Gobert’s interior prowess discourages guards from even trying to challenge him. Nori said Minnesota spent the first three days of training camp working specifically on the “drop” defensive coverage.

But that doesn’t mean the Wolves will ditch the “high wall” look entirely. Wolves guard Jaylen Nowell noted when Gobert is off the floor — and Towns is again at the center spot — Minnesota’s defensive “concept is going to be different.”

They’re going to go back to the high-wall defense.

“Either KAT is at the five or Naz (Reid), who are comfortable playing it, or Nate Knight and they kind of go back to what they were taught last year,” Nori said. “Then when Rudy is out there, especially when KAT is at the four, or anybody for that matter, it’s going to be more a shrink and bend don’t break.”


That would make Minnesota one of few teams in the NBA to execute multiple, non-zone defensive schemes within the same game on a regular basis. Wolves forward Kyle Anderson noted it’s something only the elite teams — Golden State, Milwaukee and a few others — can pull off.

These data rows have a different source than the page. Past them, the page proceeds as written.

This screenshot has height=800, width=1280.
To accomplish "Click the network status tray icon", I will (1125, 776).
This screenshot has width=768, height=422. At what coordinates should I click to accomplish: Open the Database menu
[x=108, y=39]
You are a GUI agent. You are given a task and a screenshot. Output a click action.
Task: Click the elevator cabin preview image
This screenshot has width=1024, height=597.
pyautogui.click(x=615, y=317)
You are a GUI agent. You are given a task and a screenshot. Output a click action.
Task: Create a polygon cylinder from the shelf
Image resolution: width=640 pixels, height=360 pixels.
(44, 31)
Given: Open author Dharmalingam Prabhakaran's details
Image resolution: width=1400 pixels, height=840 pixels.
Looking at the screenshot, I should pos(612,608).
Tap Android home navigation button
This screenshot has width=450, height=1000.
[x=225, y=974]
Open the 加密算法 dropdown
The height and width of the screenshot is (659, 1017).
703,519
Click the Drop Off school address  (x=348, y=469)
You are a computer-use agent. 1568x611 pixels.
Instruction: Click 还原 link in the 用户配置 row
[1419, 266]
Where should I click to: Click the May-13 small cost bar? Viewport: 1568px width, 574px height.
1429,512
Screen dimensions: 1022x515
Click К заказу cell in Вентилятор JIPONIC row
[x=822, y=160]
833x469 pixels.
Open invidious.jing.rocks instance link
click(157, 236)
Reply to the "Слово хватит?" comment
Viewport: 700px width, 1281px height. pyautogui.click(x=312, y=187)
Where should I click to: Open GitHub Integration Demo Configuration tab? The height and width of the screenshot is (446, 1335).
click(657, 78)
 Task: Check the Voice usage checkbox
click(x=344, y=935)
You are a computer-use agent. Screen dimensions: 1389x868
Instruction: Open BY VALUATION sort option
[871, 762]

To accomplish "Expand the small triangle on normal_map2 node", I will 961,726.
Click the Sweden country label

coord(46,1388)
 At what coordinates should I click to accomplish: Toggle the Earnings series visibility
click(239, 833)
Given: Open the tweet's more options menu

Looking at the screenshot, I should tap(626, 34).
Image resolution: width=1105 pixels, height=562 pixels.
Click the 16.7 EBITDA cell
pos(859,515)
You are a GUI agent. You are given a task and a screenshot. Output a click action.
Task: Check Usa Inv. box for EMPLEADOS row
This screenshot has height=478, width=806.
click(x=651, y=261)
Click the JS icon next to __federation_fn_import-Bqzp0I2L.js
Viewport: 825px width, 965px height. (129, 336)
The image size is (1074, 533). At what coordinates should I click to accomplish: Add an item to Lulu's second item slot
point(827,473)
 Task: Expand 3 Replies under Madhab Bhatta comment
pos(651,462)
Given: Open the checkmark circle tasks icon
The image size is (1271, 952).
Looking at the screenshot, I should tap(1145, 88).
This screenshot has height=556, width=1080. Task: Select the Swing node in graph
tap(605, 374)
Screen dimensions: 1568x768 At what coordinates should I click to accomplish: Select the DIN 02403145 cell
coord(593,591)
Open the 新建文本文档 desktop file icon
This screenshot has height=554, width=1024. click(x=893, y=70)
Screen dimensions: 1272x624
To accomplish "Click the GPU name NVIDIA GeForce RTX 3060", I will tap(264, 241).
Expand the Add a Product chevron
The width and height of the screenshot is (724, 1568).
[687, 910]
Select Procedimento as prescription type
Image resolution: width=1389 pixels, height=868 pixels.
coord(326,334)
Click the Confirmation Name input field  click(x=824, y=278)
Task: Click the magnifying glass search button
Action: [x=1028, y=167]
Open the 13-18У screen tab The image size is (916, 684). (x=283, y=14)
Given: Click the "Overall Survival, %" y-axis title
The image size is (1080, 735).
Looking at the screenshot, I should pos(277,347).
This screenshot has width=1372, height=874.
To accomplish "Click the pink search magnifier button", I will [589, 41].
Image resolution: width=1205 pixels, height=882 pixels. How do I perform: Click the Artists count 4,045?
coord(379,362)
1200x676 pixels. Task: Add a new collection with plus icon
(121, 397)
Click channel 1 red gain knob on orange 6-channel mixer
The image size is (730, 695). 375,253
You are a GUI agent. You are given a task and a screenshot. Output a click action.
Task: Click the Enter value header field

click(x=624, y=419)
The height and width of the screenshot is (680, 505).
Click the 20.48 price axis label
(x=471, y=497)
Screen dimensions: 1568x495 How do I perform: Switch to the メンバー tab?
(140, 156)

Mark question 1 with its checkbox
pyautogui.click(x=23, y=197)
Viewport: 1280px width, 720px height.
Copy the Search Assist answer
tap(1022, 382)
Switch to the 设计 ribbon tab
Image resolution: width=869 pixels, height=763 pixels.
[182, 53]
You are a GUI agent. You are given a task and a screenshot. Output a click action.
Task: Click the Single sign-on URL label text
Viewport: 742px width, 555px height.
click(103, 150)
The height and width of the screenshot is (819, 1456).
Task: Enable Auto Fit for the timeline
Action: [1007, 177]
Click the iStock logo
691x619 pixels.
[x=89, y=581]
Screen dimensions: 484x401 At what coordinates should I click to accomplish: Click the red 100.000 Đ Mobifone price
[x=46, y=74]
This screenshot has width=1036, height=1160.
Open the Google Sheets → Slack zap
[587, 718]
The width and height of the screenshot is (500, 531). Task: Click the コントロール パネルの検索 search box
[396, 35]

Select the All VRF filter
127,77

“I don’t think a lot of teams do it,” Anderson said. “It’s tough, because you go out and practice one thing and you’re asking your players to do something different in the game. It’s tough for everybody to be on the same page, but I think we’re totally capable of it here. I think coach Finch is going to put us in the right position, and we’ve got guys who are willing to learn and execute. We’re going to go out and do whatever he asks.”

It’s a big ask for the Timberwolves, who struggled to shift looks between games last season. Finch tried to employ a more switch-heavy look for a short period in the second half of last year’s schedule to better prepare the team for the playoffs. It was such a disaster that the approach was trashed almost immediately.

Yet the coaching staff has a belief Minnesota will be able to play the drop around Gobert, then switch back to last year’s status quo at a substitution’s notice.

“The only reason why I think so is because … I think the fact that there are enough guys on the floor that are accustomed to playing that type,” Nori said. “It’s easier to get guys to get back to what they were accustomed to, being aggressive and all that, as opposed to, ‘Hey it’s Rudy, and you’re shrinking,’ and all that.”